═══ Extracted data
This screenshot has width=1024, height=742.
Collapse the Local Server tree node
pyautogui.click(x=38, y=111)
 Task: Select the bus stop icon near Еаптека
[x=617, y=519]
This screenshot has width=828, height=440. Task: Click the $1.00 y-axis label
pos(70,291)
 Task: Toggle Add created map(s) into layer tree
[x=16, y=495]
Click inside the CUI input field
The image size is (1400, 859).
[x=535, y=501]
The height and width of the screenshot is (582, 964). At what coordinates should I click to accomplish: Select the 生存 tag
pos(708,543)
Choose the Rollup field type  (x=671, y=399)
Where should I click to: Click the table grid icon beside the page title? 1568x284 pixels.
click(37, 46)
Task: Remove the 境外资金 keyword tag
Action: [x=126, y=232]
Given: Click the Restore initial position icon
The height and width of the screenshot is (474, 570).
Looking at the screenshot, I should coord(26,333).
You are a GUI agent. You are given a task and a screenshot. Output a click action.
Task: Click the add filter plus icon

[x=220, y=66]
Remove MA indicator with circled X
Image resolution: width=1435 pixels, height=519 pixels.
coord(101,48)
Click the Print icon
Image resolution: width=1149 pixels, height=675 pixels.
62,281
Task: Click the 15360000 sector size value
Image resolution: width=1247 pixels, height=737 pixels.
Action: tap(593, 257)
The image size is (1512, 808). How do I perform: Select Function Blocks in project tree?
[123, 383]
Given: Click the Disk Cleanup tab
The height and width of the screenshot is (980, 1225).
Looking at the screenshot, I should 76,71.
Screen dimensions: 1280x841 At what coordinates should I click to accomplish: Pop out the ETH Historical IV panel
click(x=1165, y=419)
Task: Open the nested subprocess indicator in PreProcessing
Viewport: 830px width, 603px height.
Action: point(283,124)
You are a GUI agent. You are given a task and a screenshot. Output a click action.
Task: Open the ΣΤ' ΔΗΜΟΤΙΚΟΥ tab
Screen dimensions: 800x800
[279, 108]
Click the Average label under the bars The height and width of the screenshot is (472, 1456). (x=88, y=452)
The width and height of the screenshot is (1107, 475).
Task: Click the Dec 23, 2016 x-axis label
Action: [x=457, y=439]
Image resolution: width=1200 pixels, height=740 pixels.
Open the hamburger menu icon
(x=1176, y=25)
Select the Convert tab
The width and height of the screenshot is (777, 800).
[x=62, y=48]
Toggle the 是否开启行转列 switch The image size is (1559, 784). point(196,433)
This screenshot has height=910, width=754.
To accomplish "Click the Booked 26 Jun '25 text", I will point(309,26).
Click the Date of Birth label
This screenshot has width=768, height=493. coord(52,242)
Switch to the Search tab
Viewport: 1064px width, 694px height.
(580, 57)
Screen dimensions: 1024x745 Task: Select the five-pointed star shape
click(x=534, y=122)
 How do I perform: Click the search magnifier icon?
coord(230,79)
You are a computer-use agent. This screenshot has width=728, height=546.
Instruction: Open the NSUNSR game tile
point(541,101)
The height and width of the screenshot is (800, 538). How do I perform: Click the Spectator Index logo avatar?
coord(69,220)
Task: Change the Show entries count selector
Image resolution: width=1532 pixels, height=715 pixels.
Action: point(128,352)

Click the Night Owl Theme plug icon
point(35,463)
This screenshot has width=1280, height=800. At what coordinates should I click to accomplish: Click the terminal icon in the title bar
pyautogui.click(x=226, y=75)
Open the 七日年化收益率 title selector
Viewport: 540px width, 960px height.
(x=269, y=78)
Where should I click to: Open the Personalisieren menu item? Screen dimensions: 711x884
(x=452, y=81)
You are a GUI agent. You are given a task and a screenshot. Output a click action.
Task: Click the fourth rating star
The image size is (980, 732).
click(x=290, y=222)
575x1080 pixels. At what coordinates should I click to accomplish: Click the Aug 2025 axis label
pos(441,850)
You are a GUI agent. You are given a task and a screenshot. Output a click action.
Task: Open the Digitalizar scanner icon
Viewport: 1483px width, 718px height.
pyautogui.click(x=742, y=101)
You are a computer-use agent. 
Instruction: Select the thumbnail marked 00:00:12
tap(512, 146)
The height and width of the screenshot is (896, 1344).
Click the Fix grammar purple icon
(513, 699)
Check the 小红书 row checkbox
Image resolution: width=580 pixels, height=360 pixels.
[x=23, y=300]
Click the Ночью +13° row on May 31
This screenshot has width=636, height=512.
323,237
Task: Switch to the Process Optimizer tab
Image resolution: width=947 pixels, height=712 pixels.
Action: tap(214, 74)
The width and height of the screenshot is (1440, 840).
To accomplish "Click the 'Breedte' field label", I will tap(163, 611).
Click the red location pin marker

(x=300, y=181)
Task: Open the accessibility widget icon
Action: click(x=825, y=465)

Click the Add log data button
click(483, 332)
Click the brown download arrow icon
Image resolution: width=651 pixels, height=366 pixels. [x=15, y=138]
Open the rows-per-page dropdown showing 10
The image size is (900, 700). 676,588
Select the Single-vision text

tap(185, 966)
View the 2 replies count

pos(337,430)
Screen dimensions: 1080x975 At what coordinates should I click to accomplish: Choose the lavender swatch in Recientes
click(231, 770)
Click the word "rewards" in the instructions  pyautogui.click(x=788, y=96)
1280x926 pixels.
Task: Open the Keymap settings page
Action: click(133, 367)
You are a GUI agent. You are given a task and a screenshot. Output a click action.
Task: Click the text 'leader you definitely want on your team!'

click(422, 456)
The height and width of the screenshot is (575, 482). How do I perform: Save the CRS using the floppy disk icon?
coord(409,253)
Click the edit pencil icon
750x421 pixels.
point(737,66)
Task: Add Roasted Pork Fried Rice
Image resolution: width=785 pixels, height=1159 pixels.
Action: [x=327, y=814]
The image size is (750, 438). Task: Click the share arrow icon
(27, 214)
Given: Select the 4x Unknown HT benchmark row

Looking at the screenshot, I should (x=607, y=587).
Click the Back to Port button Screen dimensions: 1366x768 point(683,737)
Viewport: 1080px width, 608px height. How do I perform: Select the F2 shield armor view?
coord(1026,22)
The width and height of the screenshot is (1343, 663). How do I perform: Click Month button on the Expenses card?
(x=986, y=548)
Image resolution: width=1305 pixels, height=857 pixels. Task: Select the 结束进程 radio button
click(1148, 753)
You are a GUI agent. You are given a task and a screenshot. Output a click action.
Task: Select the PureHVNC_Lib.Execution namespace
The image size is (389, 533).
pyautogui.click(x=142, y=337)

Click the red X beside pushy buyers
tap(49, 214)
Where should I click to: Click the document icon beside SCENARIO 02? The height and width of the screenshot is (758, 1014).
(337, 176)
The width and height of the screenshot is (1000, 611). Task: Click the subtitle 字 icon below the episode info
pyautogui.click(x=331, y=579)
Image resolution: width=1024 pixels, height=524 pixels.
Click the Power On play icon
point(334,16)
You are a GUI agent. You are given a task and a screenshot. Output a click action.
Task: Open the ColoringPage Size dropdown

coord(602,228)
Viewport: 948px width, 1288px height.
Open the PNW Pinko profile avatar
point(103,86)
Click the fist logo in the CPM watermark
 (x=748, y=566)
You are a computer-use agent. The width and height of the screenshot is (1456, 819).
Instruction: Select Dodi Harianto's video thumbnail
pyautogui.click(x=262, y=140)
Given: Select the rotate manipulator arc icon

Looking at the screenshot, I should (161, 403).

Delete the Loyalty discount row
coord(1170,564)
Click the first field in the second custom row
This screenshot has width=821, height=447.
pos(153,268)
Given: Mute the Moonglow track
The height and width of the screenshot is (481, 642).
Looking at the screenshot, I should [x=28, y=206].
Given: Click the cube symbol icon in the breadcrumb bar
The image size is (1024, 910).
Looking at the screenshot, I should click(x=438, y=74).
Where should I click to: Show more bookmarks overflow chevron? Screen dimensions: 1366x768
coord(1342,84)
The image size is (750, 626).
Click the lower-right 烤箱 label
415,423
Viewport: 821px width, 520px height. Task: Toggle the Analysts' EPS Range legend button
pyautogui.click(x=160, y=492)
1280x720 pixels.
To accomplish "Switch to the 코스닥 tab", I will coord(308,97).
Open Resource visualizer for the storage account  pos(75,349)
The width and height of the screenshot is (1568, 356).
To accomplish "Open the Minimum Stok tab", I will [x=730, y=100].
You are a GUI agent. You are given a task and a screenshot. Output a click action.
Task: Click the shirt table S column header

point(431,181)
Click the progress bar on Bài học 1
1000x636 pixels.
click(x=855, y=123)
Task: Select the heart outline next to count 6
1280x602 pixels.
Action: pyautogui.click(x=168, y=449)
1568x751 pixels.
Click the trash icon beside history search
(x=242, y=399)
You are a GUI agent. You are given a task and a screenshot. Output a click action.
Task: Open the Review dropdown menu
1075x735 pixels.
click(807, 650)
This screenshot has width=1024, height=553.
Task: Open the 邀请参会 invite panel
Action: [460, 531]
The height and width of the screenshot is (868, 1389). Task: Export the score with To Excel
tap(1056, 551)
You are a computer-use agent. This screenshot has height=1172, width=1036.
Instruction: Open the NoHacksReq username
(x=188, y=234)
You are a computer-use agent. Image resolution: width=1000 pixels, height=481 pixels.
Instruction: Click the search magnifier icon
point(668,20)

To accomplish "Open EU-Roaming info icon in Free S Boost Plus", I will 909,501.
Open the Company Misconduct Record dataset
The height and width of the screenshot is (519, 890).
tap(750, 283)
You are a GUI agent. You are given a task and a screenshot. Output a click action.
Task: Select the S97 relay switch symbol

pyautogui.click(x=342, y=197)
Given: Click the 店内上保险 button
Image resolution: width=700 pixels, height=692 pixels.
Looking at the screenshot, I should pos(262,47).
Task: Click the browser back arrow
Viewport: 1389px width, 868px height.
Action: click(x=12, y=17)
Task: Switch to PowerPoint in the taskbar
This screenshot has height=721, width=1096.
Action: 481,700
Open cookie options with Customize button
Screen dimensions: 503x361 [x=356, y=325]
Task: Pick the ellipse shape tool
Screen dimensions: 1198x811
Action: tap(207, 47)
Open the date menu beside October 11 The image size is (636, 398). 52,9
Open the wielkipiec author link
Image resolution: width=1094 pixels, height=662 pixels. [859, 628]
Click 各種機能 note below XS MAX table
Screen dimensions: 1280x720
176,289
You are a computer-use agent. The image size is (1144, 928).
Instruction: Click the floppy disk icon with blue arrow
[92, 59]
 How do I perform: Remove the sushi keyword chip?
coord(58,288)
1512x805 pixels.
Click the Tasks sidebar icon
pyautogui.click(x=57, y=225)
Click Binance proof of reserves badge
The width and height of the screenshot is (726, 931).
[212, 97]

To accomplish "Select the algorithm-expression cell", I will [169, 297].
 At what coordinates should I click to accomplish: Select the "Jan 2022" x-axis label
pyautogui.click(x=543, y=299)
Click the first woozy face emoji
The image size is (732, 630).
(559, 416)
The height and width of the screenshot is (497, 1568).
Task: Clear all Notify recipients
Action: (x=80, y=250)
══════
**Task objective:** Look through the entries, and return every line that the word "computer" appears in.

**Problem solution:**
You are a computer-use agent. This screenshot has width=728, height=546.
You are a computer-use agent. 
You are a computer-use agent. The width and height of the screenshot is (1456, 819).
You are a computer-use agent. This screenshot has height=1172, width=1036.
You are a computer-use agent. Image resolution: width=1000 pixels, height=481 pixels.
You are a computer-use agent. The image size is (1144, 928).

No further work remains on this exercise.